The man accused of masterminding the 11/XNUMX attacks, Khalid Sheikh Mohammed, and two accomplices, who are being held at the US military prison at Guantanamo Bay, Cuba, have agreed to plead guilty, the Pentagon said Wednesday.
The Pentagon did not provide details of the plea agreement.
A US official, who asked not to be named, said the deals almost certainly included a guilty plea in exchange for the death penalty being lifted.
Mohamed is the most famous inmate of the Guantanamo prison, which was established in 2002 by the administration of the then US President George Bush Jr., to house suspects in the attacks on the US on September 11, 2001.
There are currently about 30 prisoners in Guantanamo.

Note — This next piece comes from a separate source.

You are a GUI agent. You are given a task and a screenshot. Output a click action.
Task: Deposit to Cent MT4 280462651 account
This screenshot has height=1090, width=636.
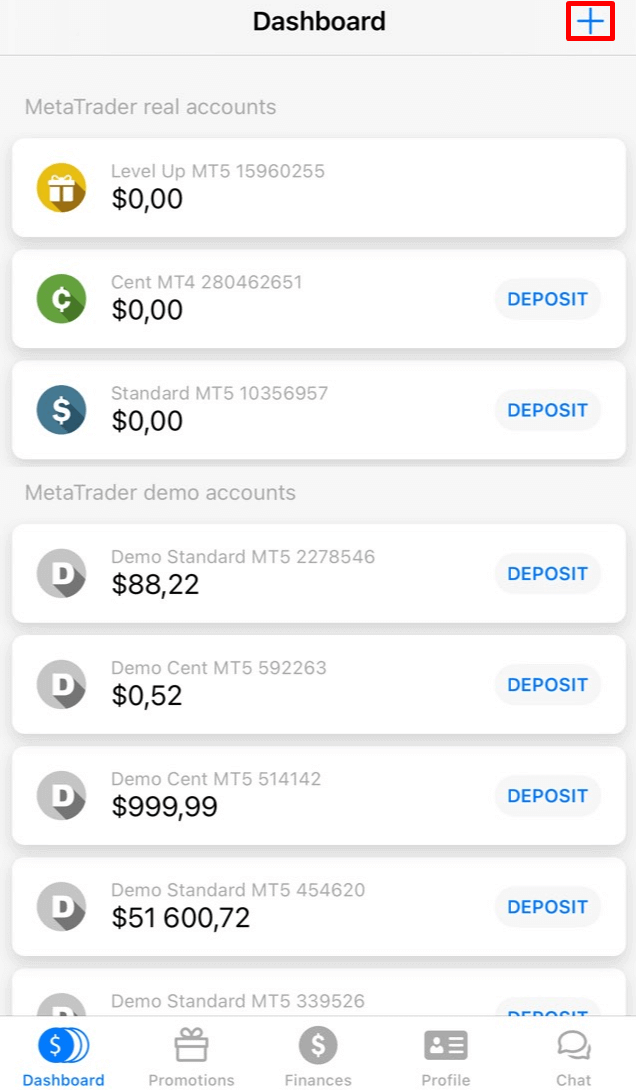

Mohammed is accused of masterminding a plan to crash a hijacked commercial airliner into the World Trade Center in New York and the Pentagon. About 3.000 people were killed in the attacks, after which the USA entered the war in Afghanistan, which lasted almost two decades.
The way Mohammed was interrogated at Guantanamo was under the scrutiny of many institutions. A 2014 Senate Intelligence Committee report on the use of water-drowning techniques by CIA agents stated that the method was used on Mohammed at least 183 times.

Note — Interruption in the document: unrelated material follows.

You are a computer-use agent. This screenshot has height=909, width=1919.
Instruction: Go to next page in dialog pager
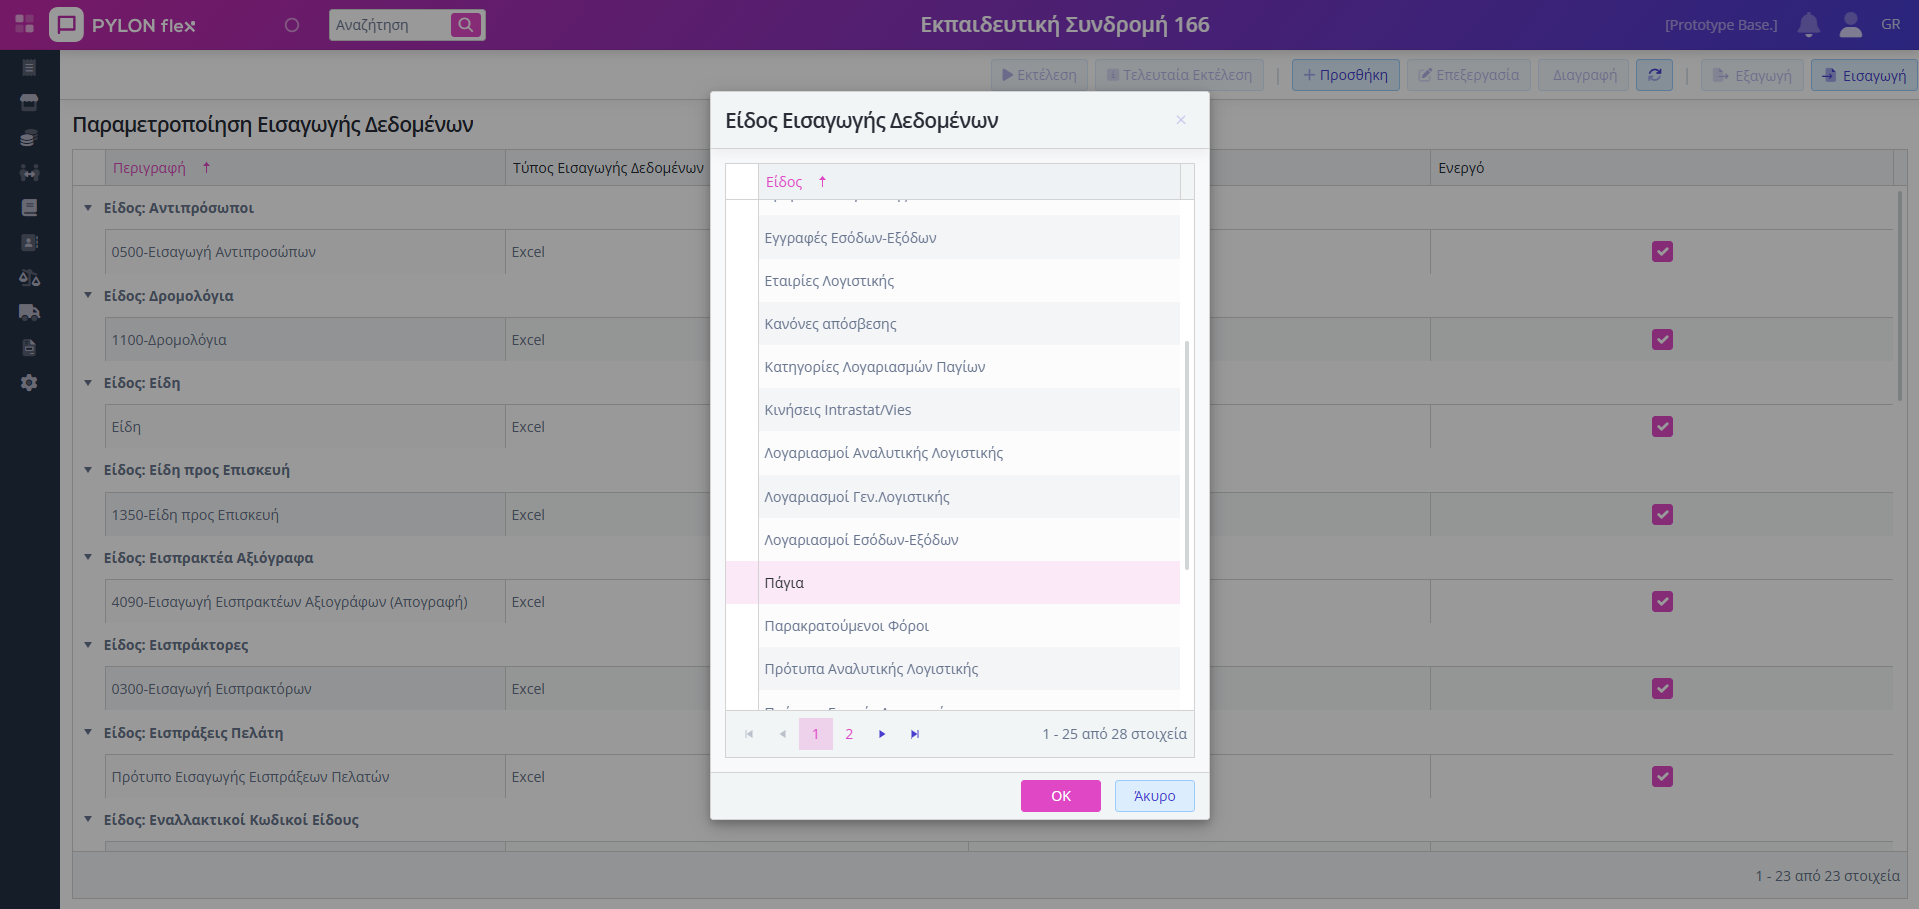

Plea agreements were reached by two more detainees: Walid Muhamed Salih Mubarak Bin Atash and Mustafa Ahmed Adam al Hawsavi, according to the Pentagon press release.
The three men were jointly charged and arraigned in June 2008 and again on May 5, 2012, according to the Pentagon.
US Senate Republican Minority Leader Mitch McConnell criticized the plea deals.
"The only thing worse than negotiating with terrorists is negotiating with them while they are in custody," McConnell said in a statement, accusing Democratic President Joe Biden's administration of "cowardice in the face of terror."